All that aside, I can’t help but worry. Today has been a bad day for journalists, with personnel from Al Jazeera and Reuters killed today in the fighting in Baghdad. A Spanish (I don’t know the affiliation) cameraman was also killed. The Reuters cameraman, a Ukrainian, was killed, and several other journalists injured, when an American tank opened fire on the Palestine Hotel, scoring a direct hit on the Reuters office. The Americans say the tank was responding to a sniper in the hotel, but reporters on the floors above and below the Reuters office say they heard no sniper fire or RPG fire in the area in the 20 minutes before the tank fired. In several videos of the attack filmed by independent correspondents, there was no sound of small arms fire.
I don’t want to criticize the tank commander, since the only thing I know about this is what I can watch on BBC right now. But some inner voice asks why the tank opened up on a target that was well-known as the headquarters for western journalists. I’m not saying journalists were targeted, but was there no alternative to lobbing a tank shell into a hotel?
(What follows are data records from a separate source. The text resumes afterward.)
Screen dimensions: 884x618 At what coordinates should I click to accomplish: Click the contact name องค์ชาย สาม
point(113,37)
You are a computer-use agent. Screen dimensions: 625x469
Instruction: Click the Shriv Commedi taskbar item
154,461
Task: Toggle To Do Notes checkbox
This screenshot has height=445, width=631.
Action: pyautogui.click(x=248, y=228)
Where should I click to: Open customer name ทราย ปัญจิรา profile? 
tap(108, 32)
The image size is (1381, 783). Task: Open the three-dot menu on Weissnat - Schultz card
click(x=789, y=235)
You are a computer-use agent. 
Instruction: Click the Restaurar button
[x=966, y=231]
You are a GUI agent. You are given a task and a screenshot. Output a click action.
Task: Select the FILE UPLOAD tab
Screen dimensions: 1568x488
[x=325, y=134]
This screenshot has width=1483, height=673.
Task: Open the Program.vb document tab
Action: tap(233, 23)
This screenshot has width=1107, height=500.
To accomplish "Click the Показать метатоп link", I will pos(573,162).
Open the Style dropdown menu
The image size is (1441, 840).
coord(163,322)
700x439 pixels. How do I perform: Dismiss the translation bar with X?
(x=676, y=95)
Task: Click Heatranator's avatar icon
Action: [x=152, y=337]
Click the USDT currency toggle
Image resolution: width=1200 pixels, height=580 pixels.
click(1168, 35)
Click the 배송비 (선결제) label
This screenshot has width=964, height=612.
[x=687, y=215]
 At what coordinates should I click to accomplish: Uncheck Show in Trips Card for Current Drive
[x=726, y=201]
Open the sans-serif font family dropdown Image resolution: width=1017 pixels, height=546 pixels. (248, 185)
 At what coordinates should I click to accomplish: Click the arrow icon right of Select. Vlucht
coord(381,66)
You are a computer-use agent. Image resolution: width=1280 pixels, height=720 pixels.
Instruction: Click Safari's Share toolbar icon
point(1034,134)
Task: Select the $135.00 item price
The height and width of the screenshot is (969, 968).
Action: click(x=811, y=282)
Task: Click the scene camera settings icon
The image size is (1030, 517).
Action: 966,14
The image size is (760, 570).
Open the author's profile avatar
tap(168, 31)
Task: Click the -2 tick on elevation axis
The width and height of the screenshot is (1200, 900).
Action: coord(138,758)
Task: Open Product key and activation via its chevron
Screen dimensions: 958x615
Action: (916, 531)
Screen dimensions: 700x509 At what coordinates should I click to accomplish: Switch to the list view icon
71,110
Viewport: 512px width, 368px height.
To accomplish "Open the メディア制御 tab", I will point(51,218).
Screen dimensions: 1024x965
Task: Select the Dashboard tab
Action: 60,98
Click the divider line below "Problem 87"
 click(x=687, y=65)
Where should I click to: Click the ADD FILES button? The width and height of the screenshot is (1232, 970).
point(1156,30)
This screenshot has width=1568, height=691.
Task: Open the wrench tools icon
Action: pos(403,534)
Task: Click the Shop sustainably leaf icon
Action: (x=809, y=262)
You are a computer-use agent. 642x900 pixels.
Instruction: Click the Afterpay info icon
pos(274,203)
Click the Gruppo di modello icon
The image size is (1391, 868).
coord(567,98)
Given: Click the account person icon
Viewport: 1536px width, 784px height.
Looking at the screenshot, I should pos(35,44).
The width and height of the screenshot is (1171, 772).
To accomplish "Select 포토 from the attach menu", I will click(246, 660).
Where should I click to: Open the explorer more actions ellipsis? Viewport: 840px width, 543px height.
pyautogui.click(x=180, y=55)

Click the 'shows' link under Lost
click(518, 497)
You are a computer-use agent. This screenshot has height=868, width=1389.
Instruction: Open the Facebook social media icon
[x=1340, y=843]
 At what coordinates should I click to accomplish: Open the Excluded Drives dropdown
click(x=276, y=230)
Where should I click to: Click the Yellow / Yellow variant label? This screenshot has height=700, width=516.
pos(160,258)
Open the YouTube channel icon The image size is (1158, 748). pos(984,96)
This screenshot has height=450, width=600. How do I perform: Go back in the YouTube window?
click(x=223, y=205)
Today shows the danger of this whole damn thing, not only to soldiers, but to journalists and civilians, too. If a tank gunner is willing to open up on a hotel to take out a sniper, would he open up on a hospital? An apartment building?
*Sigh* I guess we should chalk this up to a tragic mistake, just one of those things that happen. After all, the journos were there on their own free will. Unlike the citizens of Baghdad, they made the choice to be in the firing line. But it’s still sobering reminder of the perils of war.
In an attempt to whistle past the graveyard, I taped up the windows, side panels and roof of my driver’s car today with “TV” (the universal symbol for press around here.) But blue tape won’t stop a JDAM once it’s been targeted. Freydoon, my driver, is a good guy, and loyal. He told me today that a friend of his, a peshmerga named Isam, is dying. He was in the convoy attacked two days in the friendly fire incident that killed up to 20 peshmergas. With the journalists’ deaths in Baghdad, and the news of Freydoon’s friend, I look south to the front lines with apprehension.